Kitabı oku: «Ahrenshooper Narrenspiel», sayfa 2
»Na, komm schon! Kopf hoch!« Dörte Wahnschaffe wusste um das Weh ihrer Freundin. Ahnte ihre Trauer. »Vielleicht haben wir ja eine Chance, ihm noch eine besondere Referenz zu erweisen. Eine Retrospektive. Hattest du ja selbst vorgeschlagen, auch Jo mal eine Ausstellung zu widmen. Als Bildhauer hat er ja noch immer einen gewissen Namen und als Ahrenshooper eine gewisse Bekanntheit. Zu viel, um als Vergessener durchzugehen. Doch in Königslutter wartet womöglich ein Schatz auf uns. ›Jo Majakowski: Das unbekannte Werk‹. Elke hat erzählt, dass sie gerade dabei sind, das Elternhaus zu verkaufen; die Mama muss jetzt in ein Pflegeheim. Und auf dem Dachboden hat sie Unmengen von Joachims frühen, früheren Arbeiten entdeckt: Zeichnungen, Radierungen und sogar Kupferstiche. Ich dachte eigentlich, dass er das alles verbrannt hätte. Wie er immer gerne vollmundig verkündet hat. Doch das stimmt wohl nicht so ganz. Typisch Jo halt. Elke hat auch ein paar Fotos geschickt. Klasse, sage ich euch. Ein paar Sachen kenne ich noch von früher. Wir haben ja beide eine Zeit zusammen an der HBK in Braunschweig studiert. Fand ich fantastisch. Er zählte wirklich zu den ganz großen Talenten damals, wobei er selbst sein größter Kritiker war. Er fand dann irgendwann den ganzen ›Scheiß‹ zu bürgerlich, konventionell, bildnerisch und wandte sich der Malerei zu. Seinen ›Körperlandschaften‹, wie er es nannte. Mit Unterbodenschutz. Also, ich möchte auf jeden Fall mal hin und mir das anschauen. Außerdem habe ich da unten auch noch andere Gräber zu besuchen.«
»Mag sein, Dörte. Fände ich schon schön. Und sehen möchte ich seine Arbeiten ja auch. Wie lange haben wir denn noch Zeit? Im Augenblick ist verdammt viel zu tun. Wenn ich nur an das Richtfest denke!«
»Ja, das ist das Problem. Eigentlich soll das Haus bis Ende des Monats geräumt sein. Und bei sich hat Elke auch nicht so viel Platz. Ihr Mann ist ebenfalls Künstler. Bildhauer sogar. Das nur zum Thema Spießbürger. Er arbeitet allerdings als Dozent an der Steinmetzschule dort. Auf jeden Fall ist ihr Häuschen voll bis zum Dach mit irgendwelchen Skulpturen, Werkstücken, Entwürfen, wie sie sagt.«
Kempowski fand die Idee, eine Exkursion nach Königslutter in das Œuvre des frühen Majakowski zu unternehmen, ebenso reizvoll.
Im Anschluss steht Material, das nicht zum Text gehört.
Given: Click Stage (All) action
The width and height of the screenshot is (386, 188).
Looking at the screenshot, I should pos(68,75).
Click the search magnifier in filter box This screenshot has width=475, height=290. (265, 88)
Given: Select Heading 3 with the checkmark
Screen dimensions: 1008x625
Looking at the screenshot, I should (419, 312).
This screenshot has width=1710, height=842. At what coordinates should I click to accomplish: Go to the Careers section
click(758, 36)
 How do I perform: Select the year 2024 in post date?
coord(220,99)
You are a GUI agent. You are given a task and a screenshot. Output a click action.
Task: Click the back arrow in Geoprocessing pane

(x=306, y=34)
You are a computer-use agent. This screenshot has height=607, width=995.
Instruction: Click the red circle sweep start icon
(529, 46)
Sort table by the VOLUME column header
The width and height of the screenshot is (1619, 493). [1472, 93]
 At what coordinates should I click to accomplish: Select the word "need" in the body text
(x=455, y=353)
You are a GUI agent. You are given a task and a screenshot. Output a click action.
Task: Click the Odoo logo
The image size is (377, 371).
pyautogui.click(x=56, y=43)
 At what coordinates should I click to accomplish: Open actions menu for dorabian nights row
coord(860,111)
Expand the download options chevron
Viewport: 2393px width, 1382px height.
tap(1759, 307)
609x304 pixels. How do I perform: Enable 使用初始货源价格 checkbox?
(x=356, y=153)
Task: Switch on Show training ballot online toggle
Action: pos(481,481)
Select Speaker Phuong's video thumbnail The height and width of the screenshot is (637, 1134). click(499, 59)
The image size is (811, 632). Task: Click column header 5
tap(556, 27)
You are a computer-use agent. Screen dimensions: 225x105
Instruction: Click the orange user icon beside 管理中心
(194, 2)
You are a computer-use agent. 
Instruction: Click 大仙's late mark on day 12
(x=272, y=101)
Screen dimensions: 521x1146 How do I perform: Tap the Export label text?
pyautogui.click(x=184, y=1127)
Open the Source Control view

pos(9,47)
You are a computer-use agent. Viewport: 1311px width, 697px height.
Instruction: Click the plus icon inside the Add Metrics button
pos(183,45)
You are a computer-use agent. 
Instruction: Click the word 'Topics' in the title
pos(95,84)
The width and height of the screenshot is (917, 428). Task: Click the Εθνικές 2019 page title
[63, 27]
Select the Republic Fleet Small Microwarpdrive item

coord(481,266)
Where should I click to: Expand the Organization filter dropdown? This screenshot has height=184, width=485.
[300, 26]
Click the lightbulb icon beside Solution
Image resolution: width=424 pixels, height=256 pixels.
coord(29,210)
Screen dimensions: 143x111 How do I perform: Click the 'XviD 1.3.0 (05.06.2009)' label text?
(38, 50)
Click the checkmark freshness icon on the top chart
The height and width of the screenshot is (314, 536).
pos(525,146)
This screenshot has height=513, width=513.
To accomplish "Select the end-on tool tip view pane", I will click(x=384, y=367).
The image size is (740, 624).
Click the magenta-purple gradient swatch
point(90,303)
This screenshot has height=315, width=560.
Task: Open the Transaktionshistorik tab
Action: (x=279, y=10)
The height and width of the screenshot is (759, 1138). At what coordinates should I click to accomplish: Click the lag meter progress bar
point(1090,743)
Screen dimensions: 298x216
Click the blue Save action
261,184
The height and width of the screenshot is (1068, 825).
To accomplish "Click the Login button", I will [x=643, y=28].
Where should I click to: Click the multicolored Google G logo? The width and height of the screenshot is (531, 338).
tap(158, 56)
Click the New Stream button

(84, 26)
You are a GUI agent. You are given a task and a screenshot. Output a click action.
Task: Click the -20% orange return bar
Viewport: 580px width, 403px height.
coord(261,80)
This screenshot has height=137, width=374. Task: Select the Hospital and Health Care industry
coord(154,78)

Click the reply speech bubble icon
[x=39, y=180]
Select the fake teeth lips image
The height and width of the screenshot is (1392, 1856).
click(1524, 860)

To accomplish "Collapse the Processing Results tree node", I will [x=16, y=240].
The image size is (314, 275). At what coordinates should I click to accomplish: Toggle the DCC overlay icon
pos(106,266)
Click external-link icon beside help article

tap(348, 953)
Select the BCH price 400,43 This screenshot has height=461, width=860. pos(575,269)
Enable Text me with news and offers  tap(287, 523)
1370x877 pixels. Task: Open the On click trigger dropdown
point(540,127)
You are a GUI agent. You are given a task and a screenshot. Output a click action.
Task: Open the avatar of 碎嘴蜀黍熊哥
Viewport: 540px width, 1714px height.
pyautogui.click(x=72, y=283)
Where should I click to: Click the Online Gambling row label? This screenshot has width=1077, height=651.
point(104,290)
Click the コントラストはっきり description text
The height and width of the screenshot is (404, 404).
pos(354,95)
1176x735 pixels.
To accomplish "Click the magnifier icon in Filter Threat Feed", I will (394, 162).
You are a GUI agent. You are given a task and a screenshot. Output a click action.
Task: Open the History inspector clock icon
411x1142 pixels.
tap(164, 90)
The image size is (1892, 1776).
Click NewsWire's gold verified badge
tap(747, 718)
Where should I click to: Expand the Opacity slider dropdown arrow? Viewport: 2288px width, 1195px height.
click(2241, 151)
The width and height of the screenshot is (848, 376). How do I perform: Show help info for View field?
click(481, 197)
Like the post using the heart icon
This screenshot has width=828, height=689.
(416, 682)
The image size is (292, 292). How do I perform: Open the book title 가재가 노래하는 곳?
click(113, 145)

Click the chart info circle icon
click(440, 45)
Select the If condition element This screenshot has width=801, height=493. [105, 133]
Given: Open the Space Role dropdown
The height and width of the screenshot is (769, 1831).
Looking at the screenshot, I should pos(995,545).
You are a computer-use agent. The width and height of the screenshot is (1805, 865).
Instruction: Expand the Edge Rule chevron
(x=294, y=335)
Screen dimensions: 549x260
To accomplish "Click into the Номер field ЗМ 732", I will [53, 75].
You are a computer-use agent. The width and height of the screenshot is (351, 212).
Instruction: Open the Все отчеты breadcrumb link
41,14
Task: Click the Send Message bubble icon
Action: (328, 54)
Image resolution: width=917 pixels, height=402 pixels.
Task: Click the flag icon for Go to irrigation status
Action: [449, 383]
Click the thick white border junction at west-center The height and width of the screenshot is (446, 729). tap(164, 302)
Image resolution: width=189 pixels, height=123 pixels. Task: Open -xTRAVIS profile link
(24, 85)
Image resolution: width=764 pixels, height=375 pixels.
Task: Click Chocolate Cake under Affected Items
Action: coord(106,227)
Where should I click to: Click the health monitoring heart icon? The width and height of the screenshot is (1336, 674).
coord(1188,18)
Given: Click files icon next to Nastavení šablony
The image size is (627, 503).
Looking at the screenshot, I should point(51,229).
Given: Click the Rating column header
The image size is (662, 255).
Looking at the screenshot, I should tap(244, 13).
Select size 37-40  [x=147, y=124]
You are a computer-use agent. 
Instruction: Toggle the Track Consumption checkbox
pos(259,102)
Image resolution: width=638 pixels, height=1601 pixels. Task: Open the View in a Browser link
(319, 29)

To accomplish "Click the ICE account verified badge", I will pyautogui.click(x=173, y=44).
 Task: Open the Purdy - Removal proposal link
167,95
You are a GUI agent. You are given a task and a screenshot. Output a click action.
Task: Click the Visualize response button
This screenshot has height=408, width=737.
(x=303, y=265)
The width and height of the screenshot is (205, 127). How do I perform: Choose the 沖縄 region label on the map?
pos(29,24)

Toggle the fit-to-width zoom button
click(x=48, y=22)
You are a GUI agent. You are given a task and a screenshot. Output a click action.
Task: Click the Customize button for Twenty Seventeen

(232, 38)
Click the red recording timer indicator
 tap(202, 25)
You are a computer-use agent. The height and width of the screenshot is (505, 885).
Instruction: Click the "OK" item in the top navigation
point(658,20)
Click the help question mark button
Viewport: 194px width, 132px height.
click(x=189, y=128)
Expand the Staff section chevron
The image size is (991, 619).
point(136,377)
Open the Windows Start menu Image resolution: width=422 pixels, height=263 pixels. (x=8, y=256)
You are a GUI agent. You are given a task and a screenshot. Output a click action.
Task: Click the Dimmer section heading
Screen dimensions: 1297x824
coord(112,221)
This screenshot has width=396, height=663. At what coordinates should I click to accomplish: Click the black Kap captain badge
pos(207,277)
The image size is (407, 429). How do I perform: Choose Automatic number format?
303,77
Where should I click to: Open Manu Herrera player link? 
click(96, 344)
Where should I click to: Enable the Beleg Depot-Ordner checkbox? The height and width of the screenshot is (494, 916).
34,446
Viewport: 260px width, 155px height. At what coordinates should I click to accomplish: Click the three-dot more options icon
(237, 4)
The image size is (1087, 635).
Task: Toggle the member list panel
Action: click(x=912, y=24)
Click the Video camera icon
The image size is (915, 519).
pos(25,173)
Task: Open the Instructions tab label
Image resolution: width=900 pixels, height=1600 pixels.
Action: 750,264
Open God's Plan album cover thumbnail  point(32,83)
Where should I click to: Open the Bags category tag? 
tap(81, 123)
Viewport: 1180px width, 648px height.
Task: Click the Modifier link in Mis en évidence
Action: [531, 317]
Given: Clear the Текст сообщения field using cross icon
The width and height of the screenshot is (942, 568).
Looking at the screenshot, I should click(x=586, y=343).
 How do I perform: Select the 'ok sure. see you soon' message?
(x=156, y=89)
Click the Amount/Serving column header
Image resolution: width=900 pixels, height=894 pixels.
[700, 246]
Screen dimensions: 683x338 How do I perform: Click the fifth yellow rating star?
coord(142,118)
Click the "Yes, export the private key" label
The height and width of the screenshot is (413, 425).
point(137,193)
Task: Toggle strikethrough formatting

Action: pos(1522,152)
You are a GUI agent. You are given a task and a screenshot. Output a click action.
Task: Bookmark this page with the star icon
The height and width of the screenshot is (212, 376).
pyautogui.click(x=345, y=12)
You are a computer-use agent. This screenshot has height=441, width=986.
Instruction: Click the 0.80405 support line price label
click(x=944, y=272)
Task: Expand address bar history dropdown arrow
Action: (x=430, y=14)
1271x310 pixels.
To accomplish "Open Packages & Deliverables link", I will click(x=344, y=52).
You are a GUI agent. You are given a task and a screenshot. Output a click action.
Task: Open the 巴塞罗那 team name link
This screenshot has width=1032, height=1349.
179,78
Der ja zumal dort ganz in der Nähe einen Baum hatte. Im Friedwald. Den hätte er schon gerne besucht. Mit einer Flasche Wodka. Um noch einmal anzustoßen. Das wäre ja mit einer Buche, einem Bergahorn, womöglich gar einer Birke einfacher. In diesem Augenblick klingelte sein Telefon. Und der Regen hörte auf. Eine gute Konstellation, die Terrasse aufzusuchen. Er verabschiedete sich kurz. Zündete sich noch auf der Türschwelle eine an. Und meldete sich.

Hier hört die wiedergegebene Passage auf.